Generally speaking, internet bots are not created to cause harm. They travel across cyberspace performing repetitive tasks at speeds far greater than of any human user. Many of these benevolent bots are search engine crawlers, tasked with logging content from countless web pages. These Good Bots comprise about 32% of total web activity.
Because these bots gather information, to do a proper job they require some basic access to a website’s server. Unfortunately, hackers have honed in on the process of a website letting down its defenses to acquire entry for their own devilish bots. Once a bot reaches the Application Layer of the TCP, they are liable to perform DDoS, or Distributed Denial of Service attacks, with the intention of taking down the victim’s server.
DDoS Zombie Bots
In order to wield the kind of firepower needed to take down a commercial website, hackers gather herds of bots called “botnets”. The ‘bots’ in this case are computers infected with malware or Trojans, or headless (user-less) browsers. Once infected, a computer’s processing strength is used for malicious purposes. The hacker (sometimes called a “shepherd”) can send these bots to attack a single server with the click of a button. Most serious botnets have tens of thousands of ‘zombie’ bots at their disposal.
Zombie Bot Evolution
Some types of DDoS or other harmful bots are easily filtered out by firewalls or simple hardware installations, but recent research shows that these tools are fast becoming obsolete. The pace of hacker innovation is causing concern across the cyber landscape.

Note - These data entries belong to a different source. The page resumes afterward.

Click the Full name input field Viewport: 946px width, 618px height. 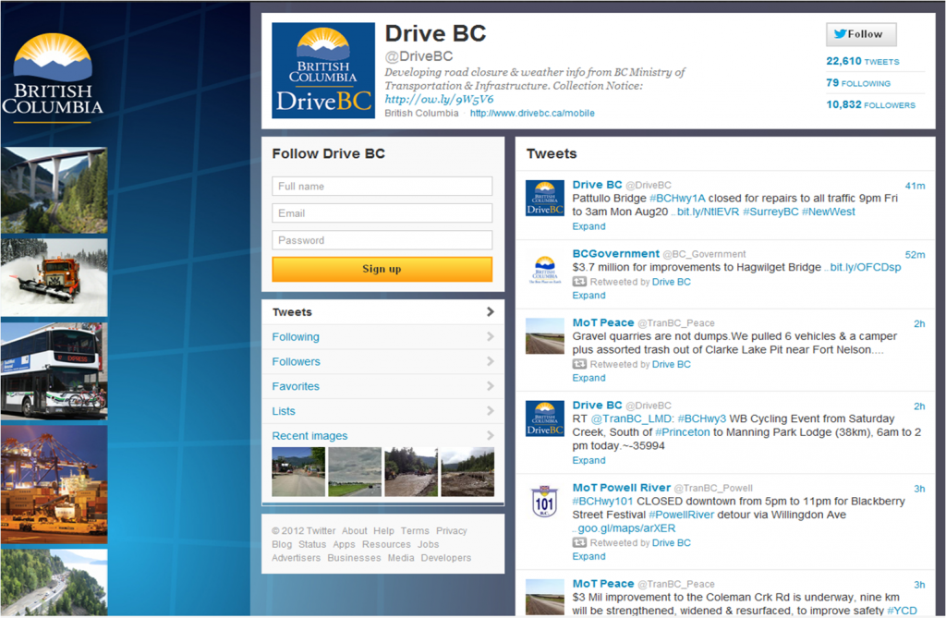coord(382,185)
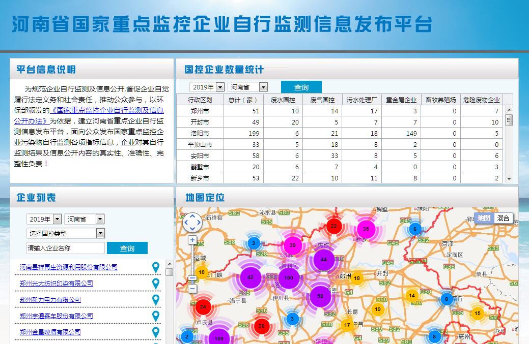529x344 pixels.
Task: Click the 请输入企业名称 search input field
Action: [65, 248]
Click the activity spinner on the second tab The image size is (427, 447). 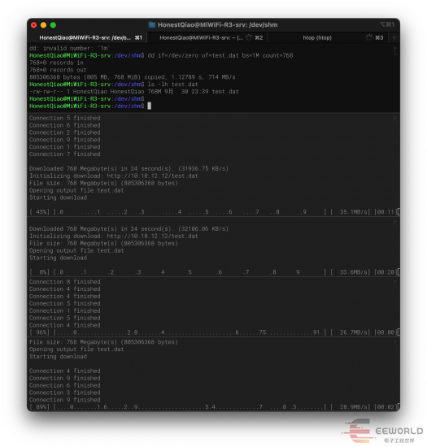point(249,37)
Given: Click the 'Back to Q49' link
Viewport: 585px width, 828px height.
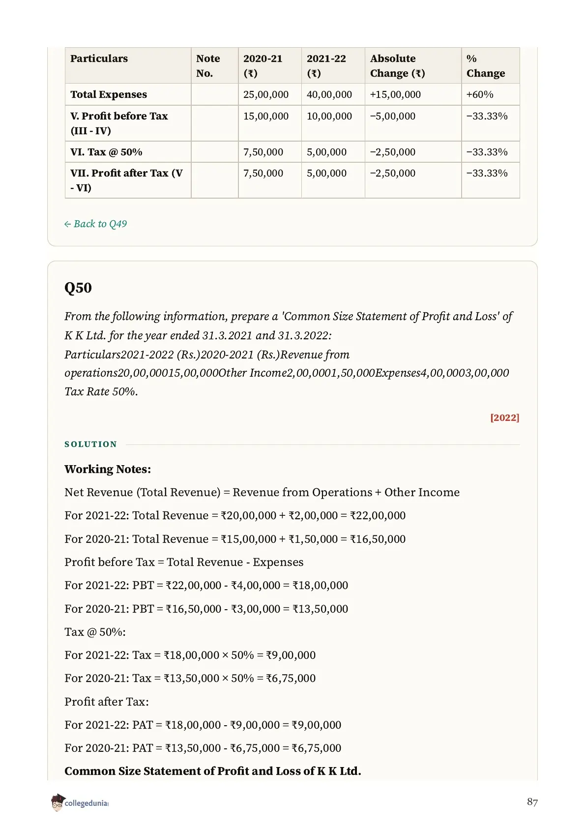Looking at the screenshot, I should [95, 224].
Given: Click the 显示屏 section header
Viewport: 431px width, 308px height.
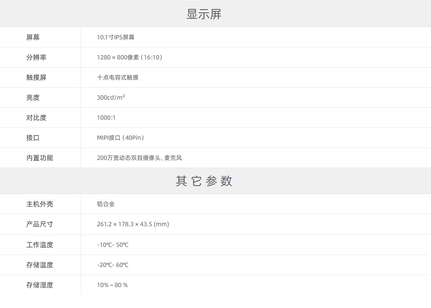Looking at the screenshot, I should [x=204, y=14].
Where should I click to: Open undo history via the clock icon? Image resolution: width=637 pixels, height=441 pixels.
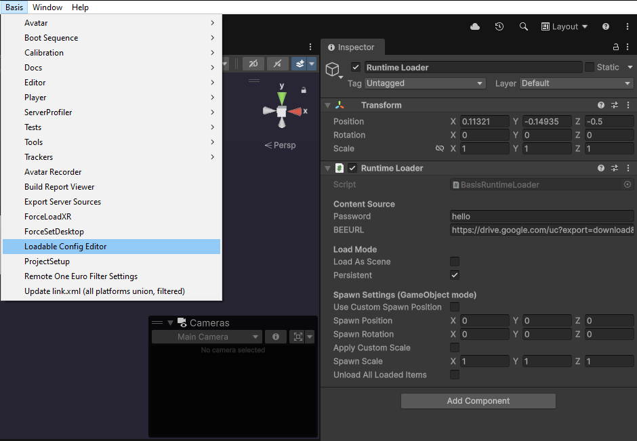point(499,26)
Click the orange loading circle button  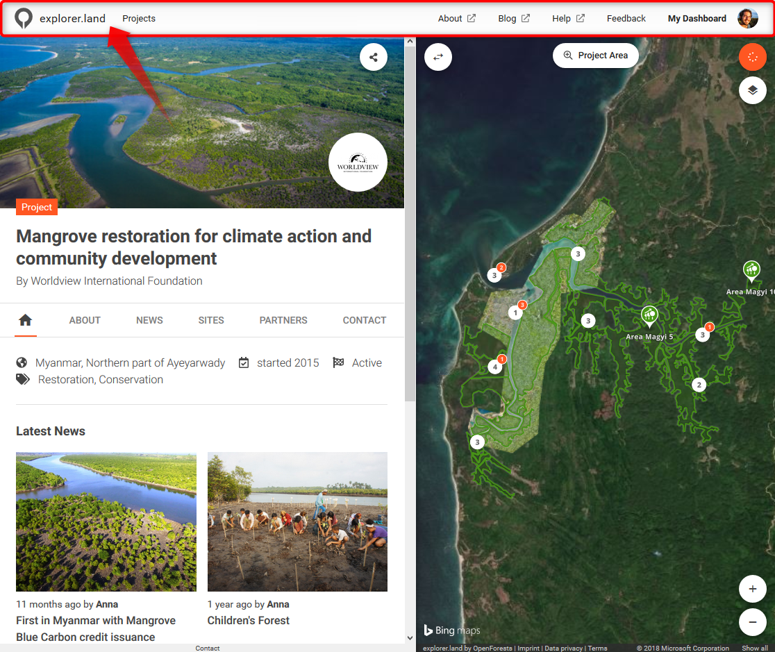(752, 57)
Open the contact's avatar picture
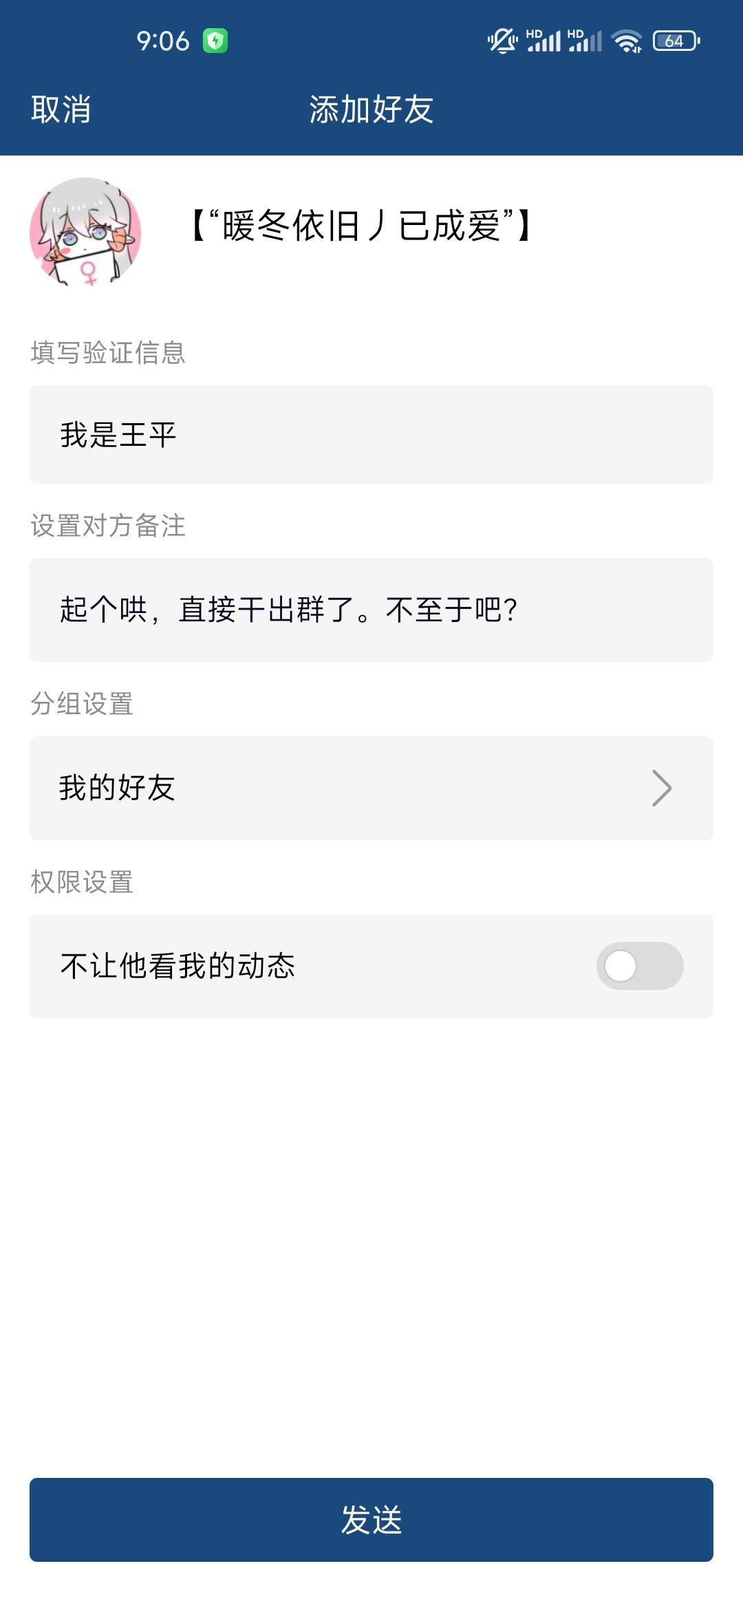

Online security service provider Incapsula recently came out with a DDoS Treat Landscape report of web activity over the last 15 months that lends insight into the current state of website vulnerability. Incapsula has identified bots that are now capable of accepting cookies, and executing JS—two common bot filtering methods.
According to the report, close to 30% of the bots encountered accepted cookies, and 0.8% executed JS. Although these numbers are still small compared to the remaining “primitive” bots scouring the web, these developments paint a grim picture of what’s to come. Once a new type of malicious bot technology becomes available, it is often adapted by the rest of the hacking community at alarming speeds.
Defense against ‘Smart’ Bots
In the context of these advancements in bot technology, the cyber defense industry is fighting to stay ahead of the curve. Online security services must respond to a difficult question; how to distinguish between bots and human users without having to deploy CAPTCHAs or other invasive measures which tend to hinder the user experience.